The narrow gauge Lynbarn Railway opened in 1995 as a park ride at the Milky Way Adventure Park, a family-based theme park attraction near Clovelly in north Devon, England. It was built and operated by enthusiast volunteers working to revive the Lynton and Barnstaple Railway (L&B) – a nearby historical line running through Exmoor.

Built to the same rail gauge – – as the L&B, but with a considerably smaller loading gauge, the ride made significant contributions to the finances, skills and expertise of the L&B and was substantially extended and improved during 2003/2004.

So they could concentrate on operating at Woody Bay the L&B sold their share in the Lynbarn operation to the owners of the Milky Way Adventure Park, who now operate the ride along with the other attractions.

The "Lynbarn" uses three coaches that were part of a lot bought by the L&B and formerly based at Thorpe Park in Surrey. A further four of these coaches were fully rebuilt, and carried passengers at the L&B (Woody Bay) between 2004 and 2013. The coaches were sold in May 2014 to the Statfold Barn Railway as they were surplus to requirements, following the introduction of original restored L&B carriages.
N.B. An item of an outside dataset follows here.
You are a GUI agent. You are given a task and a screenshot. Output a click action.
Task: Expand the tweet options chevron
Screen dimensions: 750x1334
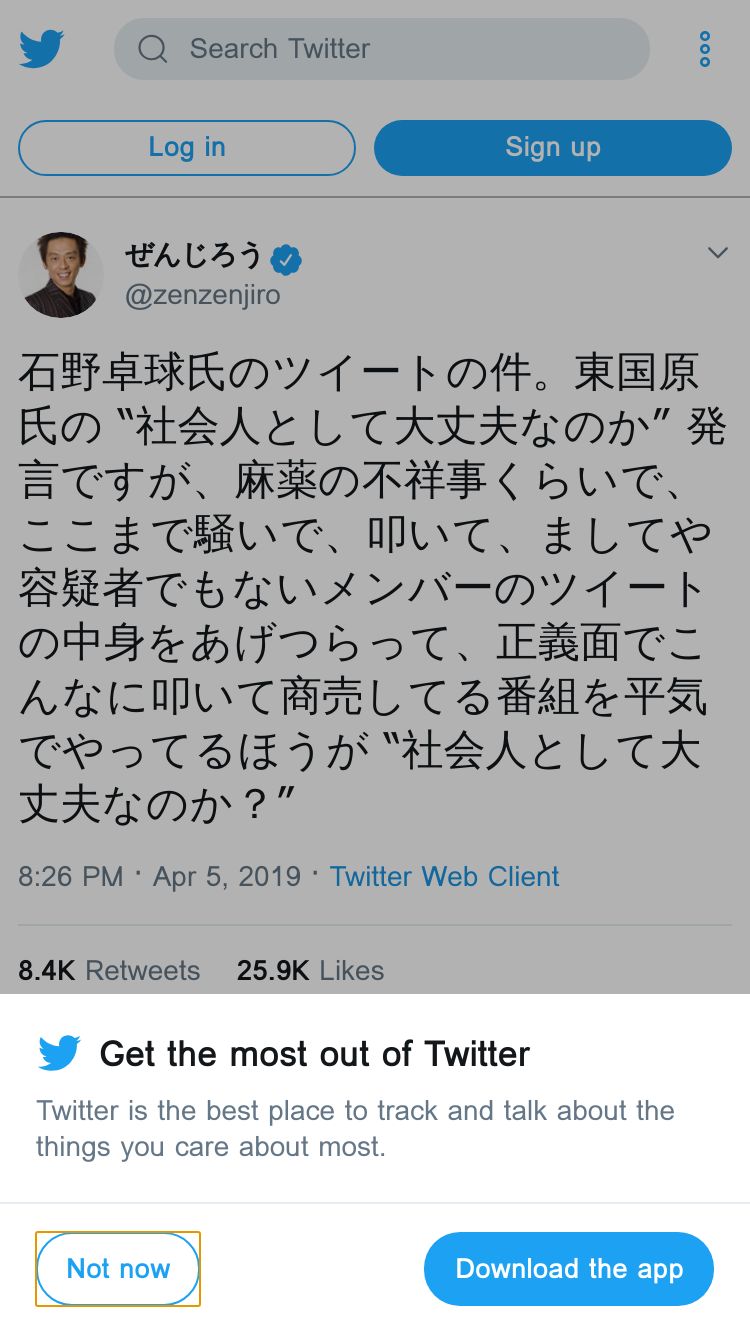717,253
There are also a number of service wagons, used for maintaining the track.

Motive power was provided by two steam outline diesel locomotives. One of these, Parracombe, was built by Baguley in 1947 for the line at Butlins, Clacton. A scene from that period featured in the closing sequences of a popular TV series Hi-de-Hi! (1979–1987). This loco was transferred to the Groudle Glen Railway in 2007.